AUTHOR=Li Yacong , Wan Runlan , Liu Jun , Liu Weichao , Ma Lei , Zhang Henggui 

TITLE=In silico mechanisms of arsenic trioxide-induced cardiotoxicity

JOURNAL=Frontiers in Physiology

VOLUME=Volume 13 - 2022

YEAR=2022

URL=https://www.frontiersin.org/journals/physiology/articles/10.3389/fphys.2022.1004605

DOI=10.3389/fphys.2022.1004605

ISSN=1664-042X

ABSTRACT=It has been found that arsenic trioxide (ATO) is effective in treating acute promyelocytic leukemia (APL). However, long QT syndrome was reported in patients receiving therapy using ATO, which even led to sudden cardiac death. The underlying mechanisms of ATO-induced cardiotoxicity have been investigated in some biological experiments, showing that ATO affects human ether-à-go-go-related gene (hERG) channels, coding rapid delayed rectifier potassium current (IKr), as well as L-type calcium (ICaL) channels. Nevertheless, the mechanism by which these channel reconstitutions induced the arrhythmia in ventricular tissue remained unsolved. In this study, a mathematical model was developed to simulate the effect of ATO on ventricular myocyte ionic channels, ventricular myocytes and ventricular tissue by remodeling IKr and ICaL currents. The ATO-dose-dependent pore block model was incorporated into the IKr model, and the promoting degree of ATO to ICaL was estimated based on experimental data.
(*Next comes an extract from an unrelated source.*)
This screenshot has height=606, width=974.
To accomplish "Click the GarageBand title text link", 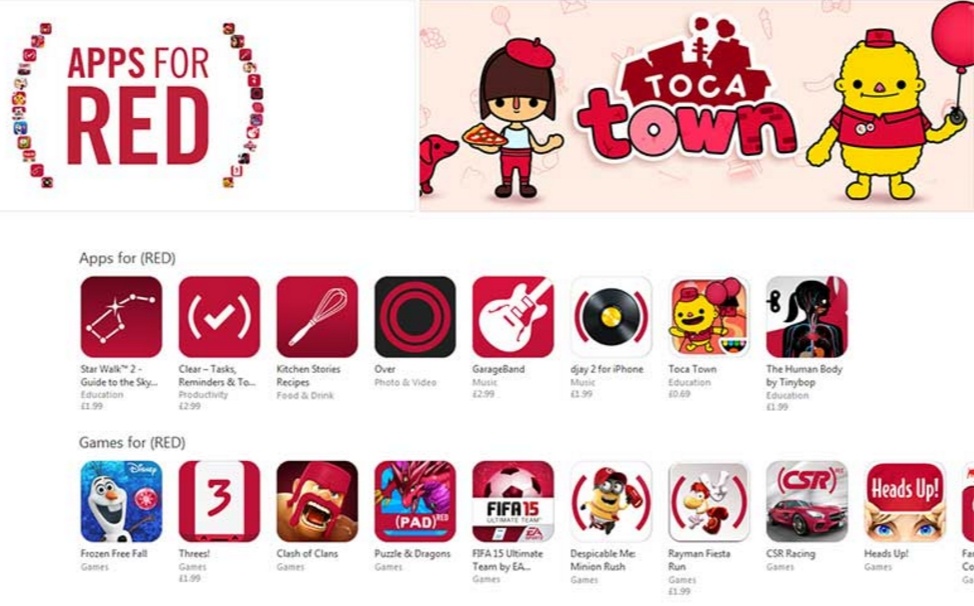I will 498,369.
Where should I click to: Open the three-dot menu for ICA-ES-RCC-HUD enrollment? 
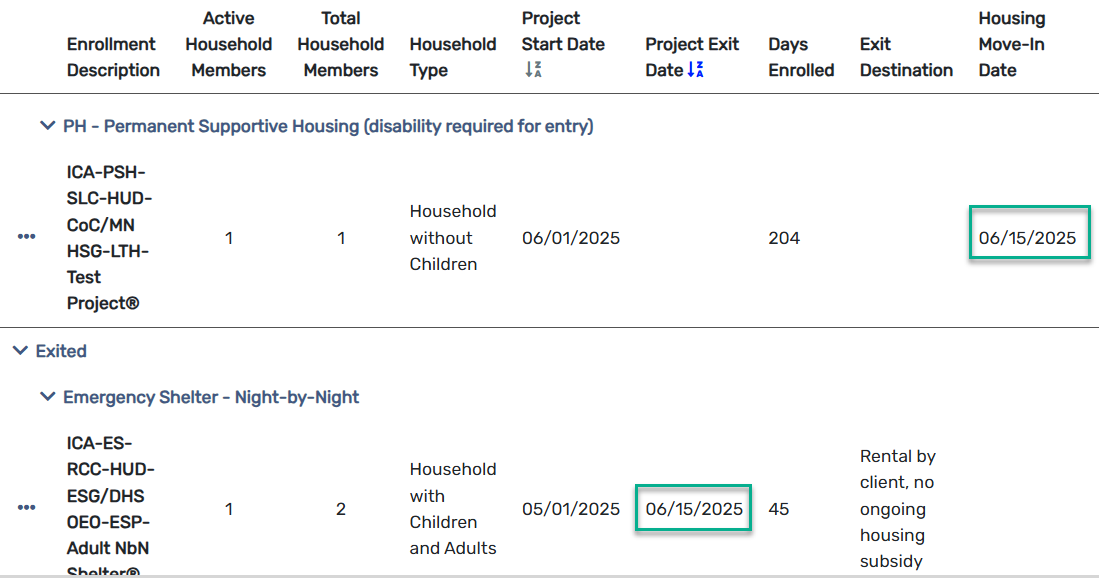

Simulation results indicated that ATO extended the action potential duration of three types of ventricular myocytes (VMs), including endocardial cells (ENDO), midmyocardial cells (MCELL), and epicardial cells (EPI), and exacerbated the heterogeneity among them. ATO could also induce alternans in all three kinds of VMs. In ventricular cables, the side effects are reflected in a prolonged QT interval of ECG and a wide vulnerable window, thus increasing the possibility of spiral wave formation in ventricular tissue. In addition to verifying that ATO induced long QT syndrome, we revealed that the heterogeneity caused by ATO is also an essential hazard factor. Based on this, a pharmacological intervention of ATO toxicity by resveratrol was undertaken. This study provides a further understanding of ATO-induced cardiotoxicity, which may help to improve the treatment regimen for APL patients.